I. REBELLION 1893—1934
Two Headed snake stands out

Chapter 33 Mao led the peasant’s movement 1926

Journalist: “You considered the peasant movement to be of utmost importance. How did you approach it?”

Mao: “From January 1st to 9th, 1926, the 2nd Congress of the Kuomintang was held in Guangzhou, and I delivered a propaganda report at the congress. Entrusted by the Presidium, I made amendments to the ‘Resolution on the Peasant Movement.’ During the congress, I was reelected as an alternate member of the Central Executive Committee and appointed as a member of the Kuomintang Central Committee for the Peasant Movement. In February, I was appointed as the director of the Peasant Movement Training Institute, organized by the Kuomintang Central Committee for Peasants, and took charge of the 6th training class. The training institute was established in 1924 with Soviet funding. It was at this point that I truly started to engage in the peasant movement. Under my leadership, the training institute trained agitators for the countryside, organized peasant associations, and mobilized the poor to oppose the rich. With the occupation of Hunan by the Kuomintang’s army, the peasant movement in Hunan gained momentum after July.

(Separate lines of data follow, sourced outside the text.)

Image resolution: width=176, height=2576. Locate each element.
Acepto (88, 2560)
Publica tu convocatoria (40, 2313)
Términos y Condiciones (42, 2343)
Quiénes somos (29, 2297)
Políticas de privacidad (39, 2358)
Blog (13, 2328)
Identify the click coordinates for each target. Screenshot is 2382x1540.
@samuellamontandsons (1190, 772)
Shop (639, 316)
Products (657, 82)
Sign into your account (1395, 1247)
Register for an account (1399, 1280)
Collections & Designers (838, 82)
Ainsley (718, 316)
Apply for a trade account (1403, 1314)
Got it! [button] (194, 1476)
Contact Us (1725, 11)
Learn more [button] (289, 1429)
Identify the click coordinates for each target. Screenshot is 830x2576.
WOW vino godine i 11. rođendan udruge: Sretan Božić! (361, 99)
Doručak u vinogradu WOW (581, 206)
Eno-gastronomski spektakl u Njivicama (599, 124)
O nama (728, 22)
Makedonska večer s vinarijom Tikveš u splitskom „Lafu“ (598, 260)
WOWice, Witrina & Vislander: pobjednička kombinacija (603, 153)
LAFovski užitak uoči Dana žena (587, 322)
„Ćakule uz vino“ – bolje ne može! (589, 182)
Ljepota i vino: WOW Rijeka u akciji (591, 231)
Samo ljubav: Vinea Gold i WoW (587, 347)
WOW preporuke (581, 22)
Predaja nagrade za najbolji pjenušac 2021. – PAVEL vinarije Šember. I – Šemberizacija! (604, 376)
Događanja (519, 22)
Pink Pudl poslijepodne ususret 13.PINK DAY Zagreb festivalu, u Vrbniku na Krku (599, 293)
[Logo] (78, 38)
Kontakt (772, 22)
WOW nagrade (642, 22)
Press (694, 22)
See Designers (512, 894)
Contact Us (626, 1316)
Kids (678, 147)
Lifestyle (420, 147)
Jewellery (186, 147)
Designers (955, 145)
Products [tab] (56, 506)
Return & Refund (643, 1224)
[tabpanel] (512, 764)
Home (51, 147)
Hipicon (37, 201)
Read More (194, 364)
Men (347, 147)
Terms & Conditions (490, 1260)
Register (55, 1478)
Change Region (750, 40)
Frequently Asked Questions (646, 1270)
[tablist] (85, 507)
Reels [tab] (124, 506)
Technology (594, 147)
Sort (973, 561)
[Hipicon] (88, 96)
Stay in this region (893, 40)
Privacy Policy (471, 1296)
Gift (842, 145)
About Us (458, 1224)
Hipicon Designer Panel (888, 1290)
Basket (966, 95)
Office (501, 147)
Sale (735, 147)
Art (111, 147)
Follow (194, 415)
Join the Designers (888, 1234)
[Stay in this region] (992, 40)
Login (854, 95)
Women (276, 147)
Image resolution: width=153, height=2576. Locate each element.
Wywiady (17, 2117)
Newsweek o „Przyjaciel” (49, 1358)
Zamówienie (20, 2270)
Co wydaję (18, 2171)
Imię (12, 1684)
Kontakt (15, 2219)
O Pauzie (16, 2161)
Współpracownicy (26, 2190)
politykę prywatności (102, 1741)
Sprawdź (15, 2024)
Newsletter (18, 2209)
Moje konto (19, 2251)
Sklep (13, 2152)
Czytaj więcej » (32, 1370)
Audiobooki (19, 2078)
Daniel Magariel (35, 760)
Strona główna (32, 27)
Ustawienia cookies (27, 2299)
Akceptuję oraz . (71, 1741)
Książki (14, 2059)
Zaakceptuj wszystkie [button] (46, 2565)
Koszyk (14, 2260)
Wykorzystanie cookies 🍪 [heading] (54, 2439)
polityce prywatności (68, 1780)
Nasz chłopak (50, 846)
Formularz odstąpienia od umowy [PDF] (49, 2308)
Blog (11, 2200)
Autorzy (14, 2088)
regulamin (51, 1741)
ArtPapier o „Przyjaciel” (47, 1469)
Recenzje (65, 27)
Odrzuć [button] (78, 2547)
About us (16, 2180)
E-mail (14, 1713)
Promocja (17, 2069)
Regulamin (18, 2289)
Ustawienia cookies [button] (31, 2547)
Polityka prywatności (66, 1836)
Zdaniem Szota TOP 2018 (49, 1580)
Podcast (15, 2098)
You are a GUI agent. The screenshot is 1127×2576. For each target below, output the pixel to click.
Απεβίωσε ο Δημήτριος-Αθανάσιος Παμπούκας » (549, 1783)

From May 15th to 22nd, 1926, the Second Plenary Session of the Second Central Executive Committee of the Kuomintang was held. They passed Chiang Kai-shek’s proposed ‘Party Affairs Consolidation Plan, which forced Communist Party members serving as ministers within the Kuomintang to resign one after another. I also resigned as acting Minister of Propaganda and fully devoted myself to the Rural Reconstruction Movement. While lecturing to students at the Rural Reconstruction Institute, I stated that the reason for the failure from the Xinhai Revolution to the May 30th Movement was the complete lack of support and assistance from the 320 million peasants. I emphasized repeatedly that “the Chinese National Revolution is a peasant revolution” and emphasized that if the national revolution failed to solve the peasant problem, then it would be impossible to solve the problems of various classes. I led students twice to Shaoguan and Haifeng to participate in practical work and investigate local peasant movements. In a series of meetings within the Kuomintang and various departments, almost every meeting included discussions on peasants, peasant movements, and land issues.

In November 1926, I assumed the position of Secretary of the Central Committee for the Communist Party’s Peasant Movement Commission. In 1927, I, along with Deng Yanda and others, established and presided over a branch of the Kuomintang’s Central Peasant Movement Training Institute in Wuhan.”